New Westheimer Fellows and a New Westheimer Fellowship
- Datum
- Di., 1. Apr. 2025
Beginning this year, LBI is offering a new research fellowship. The Gerald Westheimer Graduate Fellowship will provide financial assistance up to $3,000 to students enrolled in a Ph.D. program whose projects are connected to the history and culture of German-speaking Jewry.
The LBI also awarded two Gerald Westheimer Career Development Fellowships, which provide support to scholars who have completed their doctoral degree but have not yet received tenure at an academic institution:

Rebekka Grossmann is Assistant Professor of Migration History at Leiden University in the Netherlands. Her project examines how forced migration influenced the development of a humanist aesthetics in photography after World War II.
"Photography plays a major role in the shaping of opinions. In its ability to move and elicit emotions, it has fostered the creation of international discourses of solidarity. The post-war world saw a new thirst for messages of humanitarian responsibility amidst the Cold War and episodes of decolonization. However, while the relationship between visual arts and the creation of post-war humanitarian tropes has begun to be acknowledged, the fact that many of these tropes were rooted in displacement and exile remains unseen. In this project, I will follow the routes of refugee artists and journalists, many of whom were Jews trained in Weimar German artistic circles, and investigate their influence on an emerging humanitarian aesthetics after 1945. I will link the history of the “One World” discourse of the post-war era with that of pre-war European visual culture of the 1920s and 1930s and point to the continuities and ruptures in the careers of some of this culture’s main protagonists."

David Jünger is a Lecturer in Contemporary History at the University of Rostock. His fellowship will support the translation of his political biography of the German-American rabbi Joachim Prinz for publication with an American publisher. For the English-language edition, Jünger will conduct additional research and add a chapter on Prinz’s role within his congregation B’nai Abraham (Newark, later Livingston) and in the wider region of Newark and Essex County, New Jersey.

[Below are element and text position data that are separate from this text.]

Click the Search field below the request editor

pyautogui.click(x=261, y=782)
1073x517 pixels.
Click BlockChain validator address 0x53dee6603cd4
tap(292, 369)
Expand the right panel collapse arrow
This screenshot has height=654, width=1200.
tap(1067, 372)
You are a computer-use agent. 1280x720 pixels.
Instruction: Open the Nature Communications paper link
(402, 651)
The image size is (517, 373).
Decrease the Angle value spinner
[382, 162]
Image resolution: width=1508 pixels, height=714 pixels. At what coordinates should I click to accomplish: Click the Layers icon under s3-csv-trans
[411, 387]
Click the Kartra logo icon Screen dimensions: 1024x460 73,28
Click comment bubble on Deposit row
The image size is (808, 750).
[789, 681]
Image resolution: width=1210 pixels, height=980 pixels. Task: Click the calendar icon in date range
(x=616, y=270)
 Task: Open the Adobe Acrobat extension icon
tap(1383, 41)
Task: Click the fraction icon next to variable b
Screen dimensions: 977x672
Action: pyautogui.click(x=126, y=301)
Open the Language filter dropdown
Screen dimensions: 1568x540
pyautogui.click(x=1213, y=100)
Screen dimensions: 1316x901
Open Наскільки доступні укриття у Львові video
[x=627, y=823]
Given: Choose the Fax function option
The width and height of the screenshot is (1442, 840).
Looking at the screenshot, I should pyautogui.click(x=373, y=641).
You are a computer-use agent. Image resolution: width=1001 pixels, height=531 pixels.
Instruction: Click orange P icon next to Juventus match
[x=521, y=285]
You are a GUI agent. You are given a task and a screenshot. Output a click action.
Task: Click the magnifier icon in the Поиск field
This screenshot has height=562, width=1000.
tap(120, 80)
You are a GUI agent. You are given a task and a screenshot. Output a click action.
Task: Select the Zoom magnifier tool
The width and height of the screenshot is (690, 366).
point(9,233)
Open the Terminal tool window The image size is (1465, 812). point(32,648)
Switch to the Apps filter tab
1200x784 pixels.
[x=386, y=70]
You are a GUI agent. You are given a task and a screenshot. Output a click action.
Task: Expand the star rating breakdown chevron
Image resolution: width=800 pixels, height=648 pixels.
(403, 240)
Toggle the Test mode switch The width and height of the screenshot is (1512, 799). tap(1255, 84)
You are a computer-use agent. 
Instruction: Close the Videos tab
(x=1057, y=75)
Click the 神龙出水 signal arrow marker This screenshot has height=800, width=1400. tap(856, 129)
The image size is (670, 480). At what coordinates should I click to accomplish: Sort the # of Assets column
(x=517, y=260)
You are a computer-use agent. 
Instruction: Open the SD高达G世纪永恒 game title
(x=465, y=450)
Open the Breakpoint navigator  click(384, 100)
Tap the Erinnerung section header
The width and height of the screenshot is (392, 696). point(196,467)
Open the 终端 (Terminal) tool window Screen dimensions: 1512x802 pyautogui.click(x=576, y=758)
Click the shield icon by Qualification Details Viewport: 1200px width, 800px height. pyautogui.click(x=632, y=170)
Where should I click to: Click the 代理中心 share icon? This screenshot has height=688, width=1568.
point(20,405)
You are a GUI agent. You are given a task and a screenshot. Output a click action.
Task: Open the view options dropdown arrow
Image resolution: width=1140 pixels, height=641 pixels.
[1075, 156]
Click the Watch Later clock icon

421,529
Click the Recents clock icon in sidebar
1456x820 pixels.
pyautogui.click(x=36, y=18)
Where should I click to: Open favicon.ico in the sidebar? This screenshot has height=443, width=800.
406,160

"Prinz was one of the most prominent figures of German Jewry in the late 1920s and early 1930s and after his immigration to the United States in 1937 one of the most important and influential representatives of American Jewry from the 1940s to the 1970s. He was the rabbi of Congregation B’nai Abraham in Newark and Livingston from 1939 to 1977 and a leading figure of the American Jewish Congress and the World Jewish Congress in the 1950s through the 1970s. He became especially famous when he walked hand in hand with Martin Luther King, Jr. at the “March on Washington for Jobs and Freedom” in August 1963 and delivered a speech immediately before MLK’s “I have a dream” speech. His own experiences of Nazi oppression in the 1930s and the lessons of the Holocaust, he explicitly stated, were instrumental for his political activism in post-Holocaust America, particularly with regard to civil rights for the African-American community. Prinz’ biography is above all an outstanding example for the transnational constellation of Jewish history in the twentieth century."